It started off as a regular day, just checking my emails, when I opened one about a study tour to China; two and a half weeks of studying in Beijing, Tianjin and Hong Kong. It sounded amazing, so I instantly registered my interest. Two months and a $2000 Flinders scholarship later, I was on my way to China with 18 other students who I was meeting for the first time. I had the time of my life over the next two weeks. The tour allowed me to immerse myself in Chinese culture, start learning a language, and begin a professional network overseas.
So if the opportunity comes up for a study tour overseas, should you go? Here are some of my highlights:
Getting out of your comfort zone and travelling overseas is great for broadening your life experiences and knowledge of other cultures. This is beneficial no matter your future study or career area.
China’s already large economy continues to grow, and Australia is in a prime location to leverage this economic growth, so it’s likely I’ll be working with people and companies from a Chinese background throughout my career. When I do, I want to have an understanding of their culture and customs. For example, did you know it’s rude to give a Chinese person a clock as a gift; it represents their ‘time running out’. I also learnt a lot about how the Chinese government system works and commonly used Chinese business models.
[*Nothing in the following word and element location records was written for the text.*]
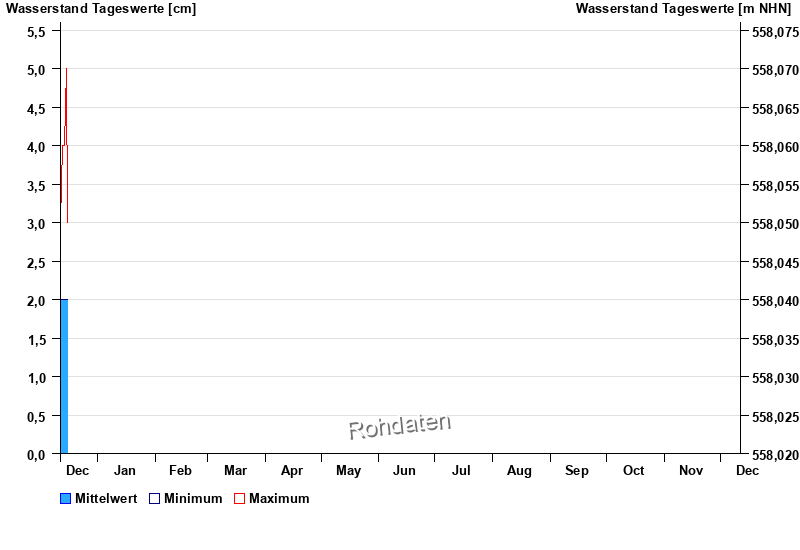The width and height of the screenshot is (800, 550).
Task: Select the Apr month label
Action: point(292,470)
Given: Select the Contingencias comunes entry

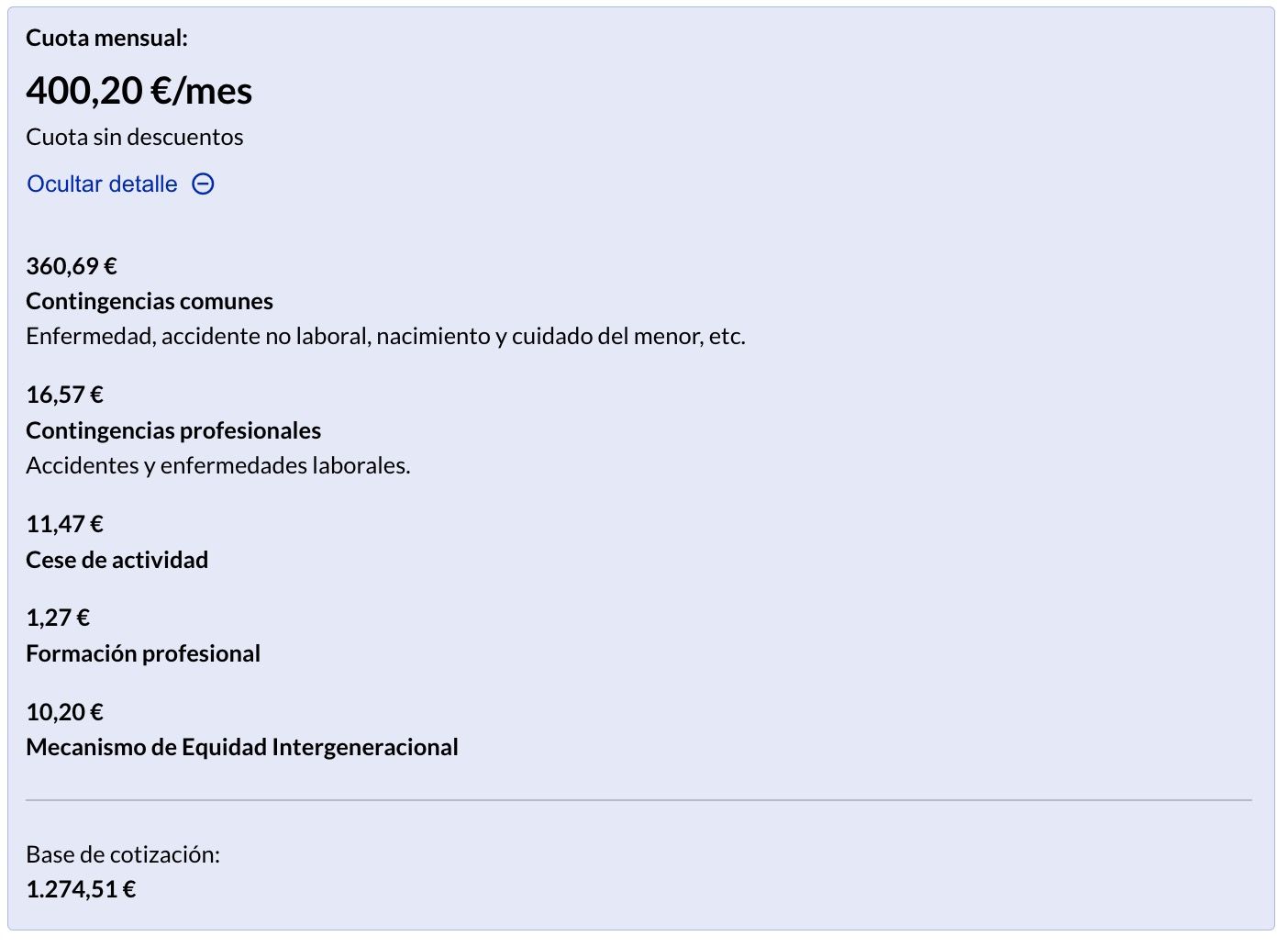Looking at the screenshot, I should (x=149, y=300).
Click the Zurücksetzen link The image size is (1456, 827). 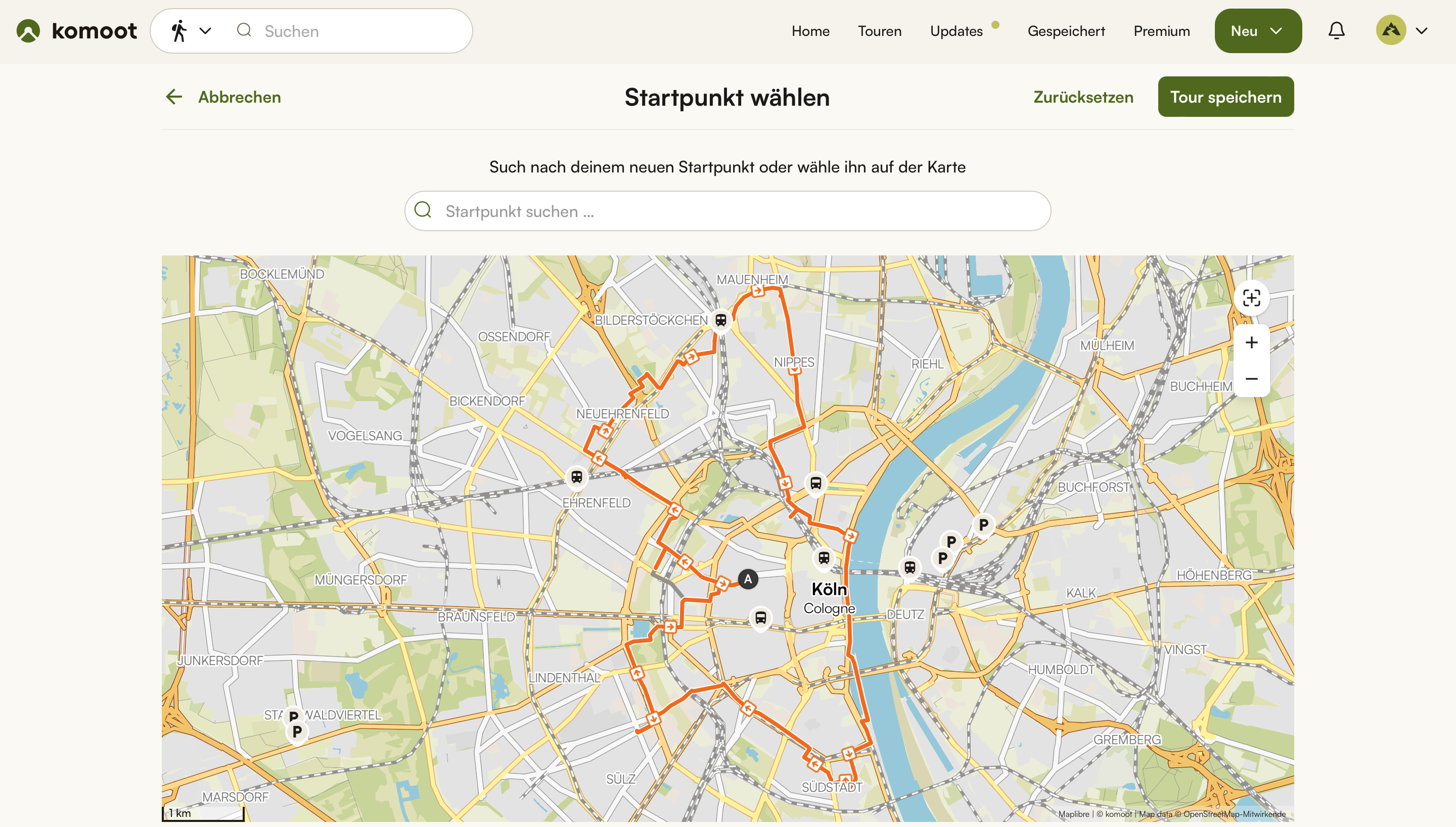[1082, 97]
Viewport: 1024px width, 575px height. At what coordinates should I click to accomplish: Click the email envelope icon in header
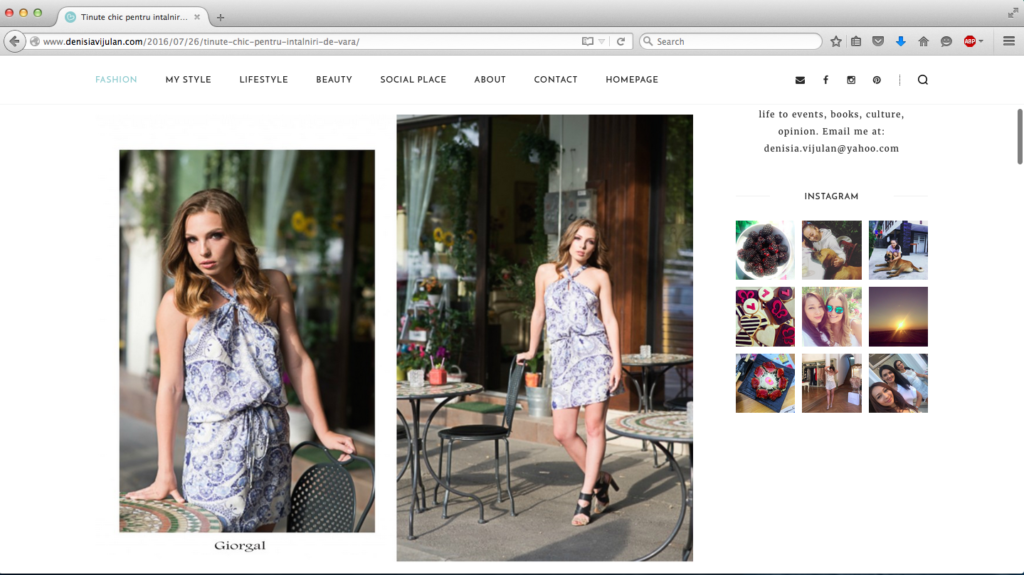coord(799,80)
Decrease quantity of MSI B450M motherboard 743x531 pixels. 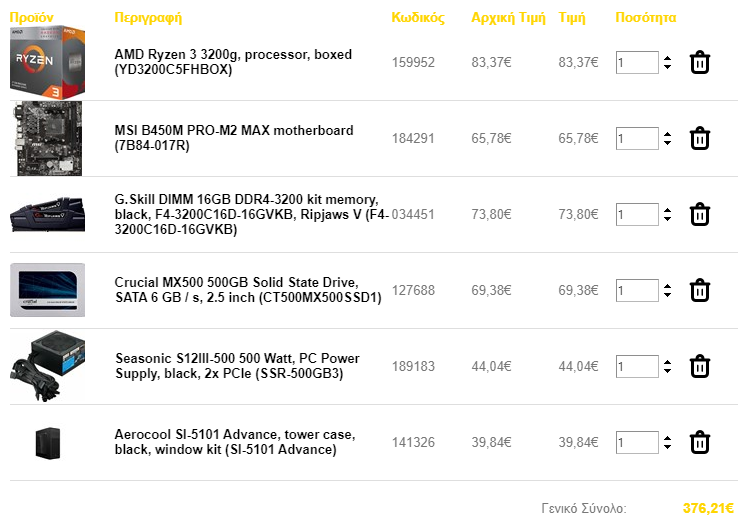[x=667, y=143]
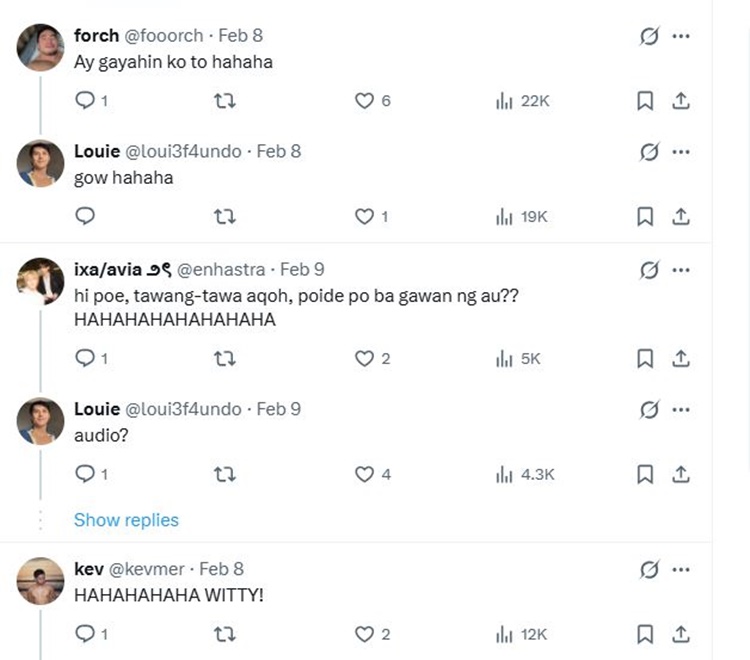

But of most interest to me, I saw how young people in China communicate. I knew that services like Facebook, Snapchat, Twitter and Google were limited to the local population, but I had no idea what they used instead. They use tools like “Wechat” (the Chinese Facebook), and “Baidu” (the Chinese Google). This is essential to understanding how businesses and people connect.
Since returning from the study tour, I have already seen the benefits. The trip provided me with invaluable skills and experience for my future career where I can begin future relationships with my Chinese counterparts with an understanding of the culture that they’ve come from, and a common ground. This has expanded my professional network greatly and would never have happened if Flinders did not offer me this opportunity.